余香見他下了軟話,方才擦干了眼淚,直愣愣地看著他說,這件事情,黨委必須得給我一個說話,我一個未出閣的黃花大閨女,你讓我今后還怎么做人啊,怎么去開展工作啊。
老家伙見她收起了小女子作態,方才放心地坐下來。“干基層工作嘛,哪能不被人嚼舌根子的。要是沒人詆毀你,那才是怪事呢!我們農村有句俗話,叫變了泥鰍就不要怕糊眼睛。你看我吧,大小也算是個干部吧,但你看看,你去聽聽,這一年到頭我何曾清靜過。什么秘密信啊,誣告啊,造謠我說養小三啊,這些鬼事情還少嗎。要說委屈,那我可就比你委屈多了。如果凡是都要向組織要個說法,那我們這個工作就沒法干了。成天哭鼻子算了。”老家伙的話,余香多少知道一點,一些不服從他管教的,甚至因為事情得罪了人,鎮上暗地里確實有不少關于老家伙的風言風語。有的人,甚至還惡毒地咒他,要老死在這里。將心比心,余香這點委屈,其實在農村也還真就算不了什么大事。大多數人都是睜一只眼閉一只眼,左耳進右耳出。但她擔心三人成群,眾口鑠金,時間久了,人們就會信以為真。
“不過啊,小余書記你的個人問題,確實是個問題啊。今天這件事情,就已經給你提了醒啊!這女干部不同于男干部,要是一直不結婚,就這么懸著吊著,自然是人言可畏,組織上也不放心啊。好在今天這個事情啊,遇上何大山這個棒槌,既給你找回了面子,又保住了你的名聲。但今后,再遇到類似的事情,你又怎么辦?不可能每次都是這個家伙來給你頂雷吧。”老家伙的話,說得有些語重心長。

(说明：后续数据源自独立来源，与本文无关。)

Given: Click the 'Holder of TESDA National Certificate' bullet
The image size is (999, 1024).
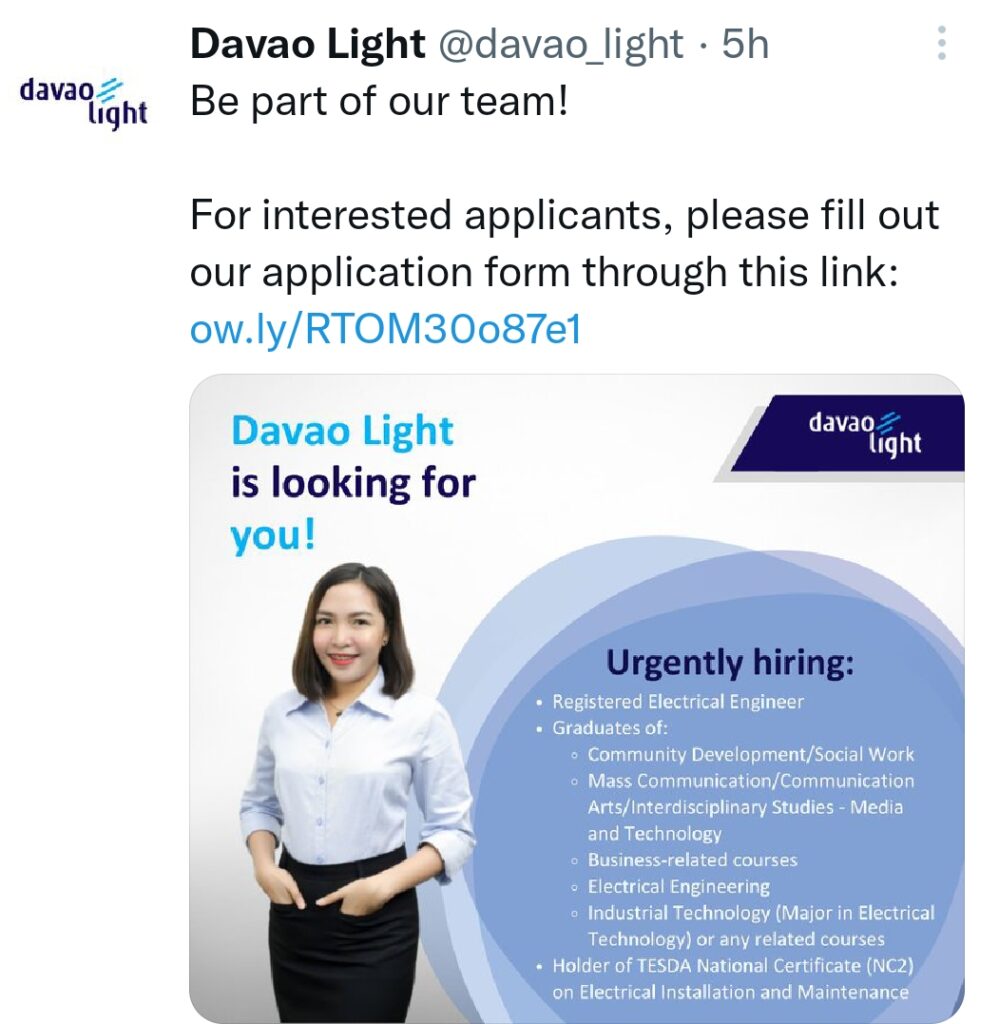Looking at the screenshot, I should pyautogui.click(x=733, y=978).
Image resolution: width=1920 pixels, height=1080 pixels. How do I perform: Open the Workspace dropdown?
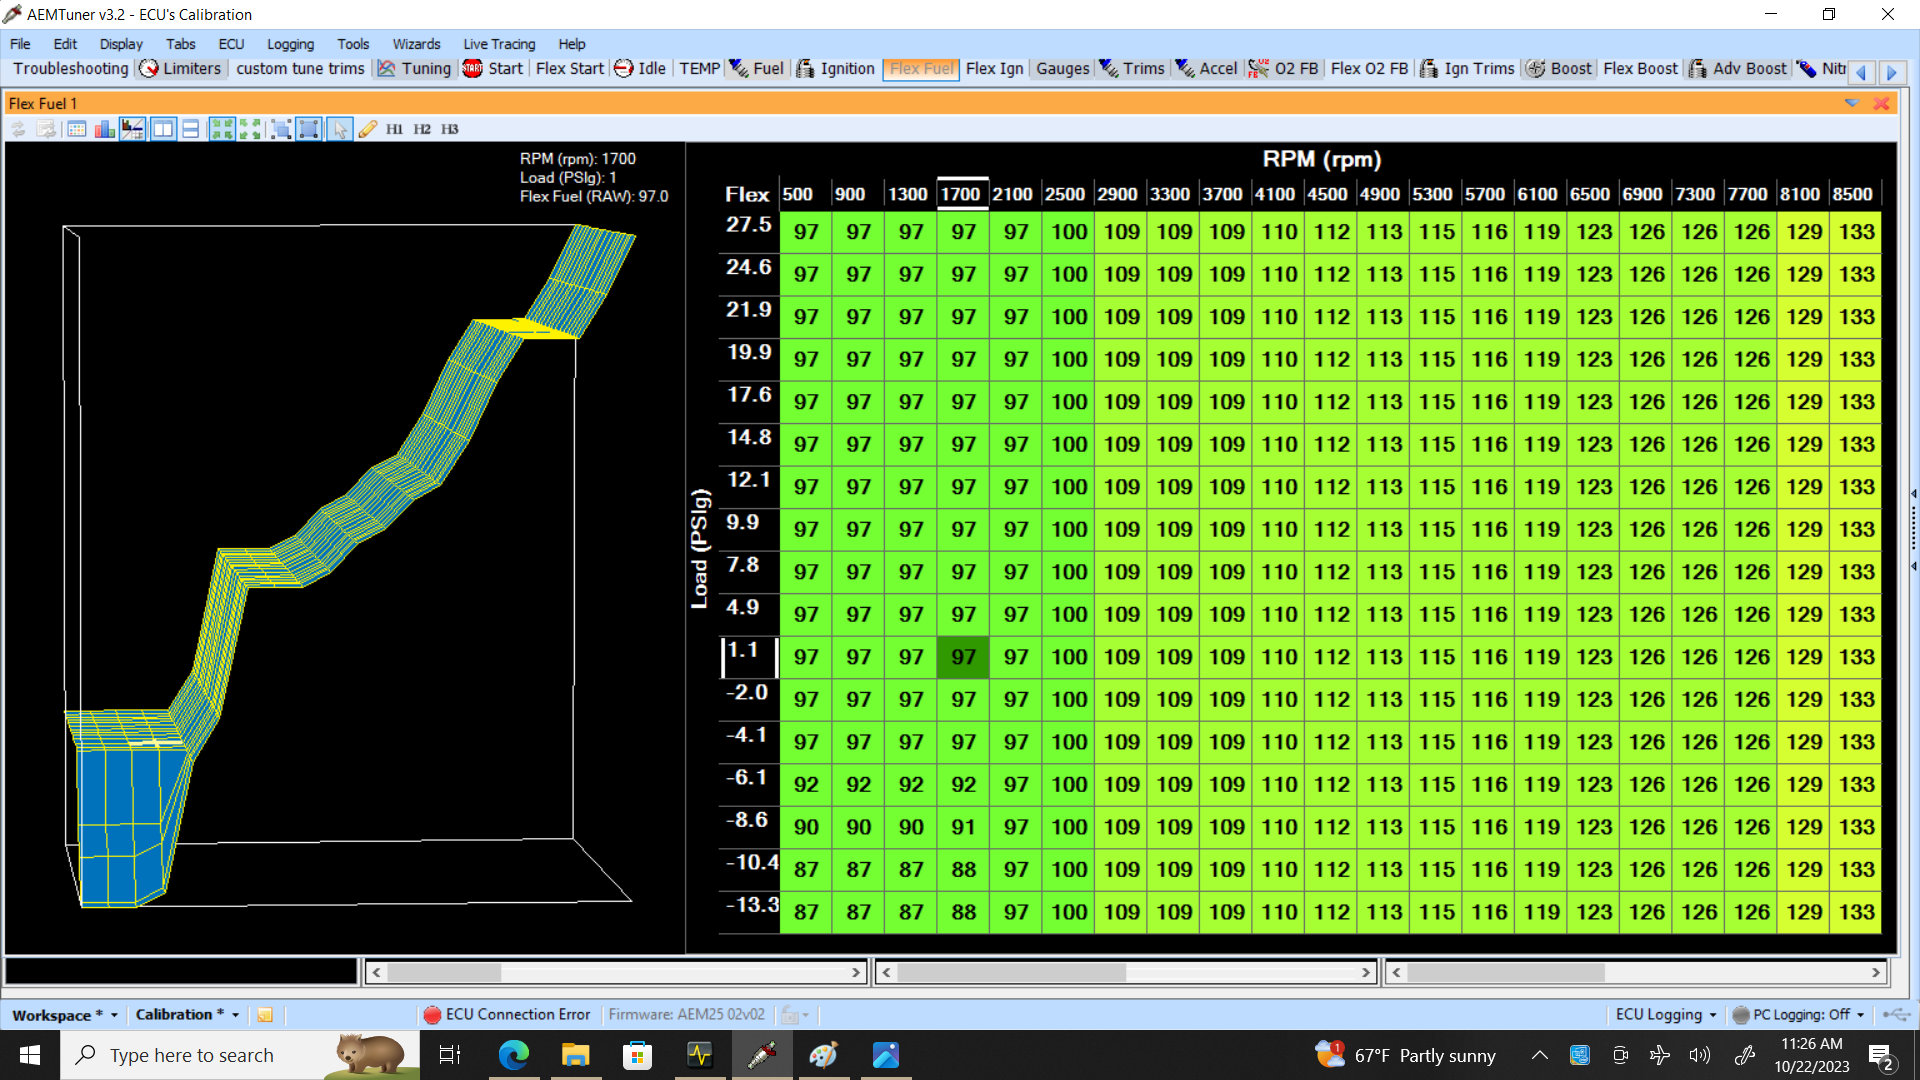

從鎮長辦公室出來,鎮長的話,讓余香的心里很復雜。盡管大學畢業后,不少的同學都陸陸續續結了婚。但她也還真沒有認真想過這件事情。過去她一貫認為,工作就是工作,生活就是生活。完全是兩碼事。但今天,她發現在基層工作,工作和生活是分不開的。農村人都喜歡用放大鏡看人。又特別是像她這樣從城里來的姑娘,自然走到哪里都備受矚目。一點細枝末節都可能被放大數十倍。
這次四類人員進班子,果然如她所料。她最大的競爭對手就是廖雨。老家伙很直白地告訴他,他和鎮上班子已經多次受到了壓力。老家伙甚至很隱晦地提醒她,讓她去上面活動活動。但余香苦笑地搖了搖頭。她這個農村出來的女娃子,七大姑八大姨都隔得老遠,又有多少底蘊。余香知道,鎮上只有推薦權,能夠頂著壓力,把她推薦上去,已經是仁至義盡。她不敢再奢望什么。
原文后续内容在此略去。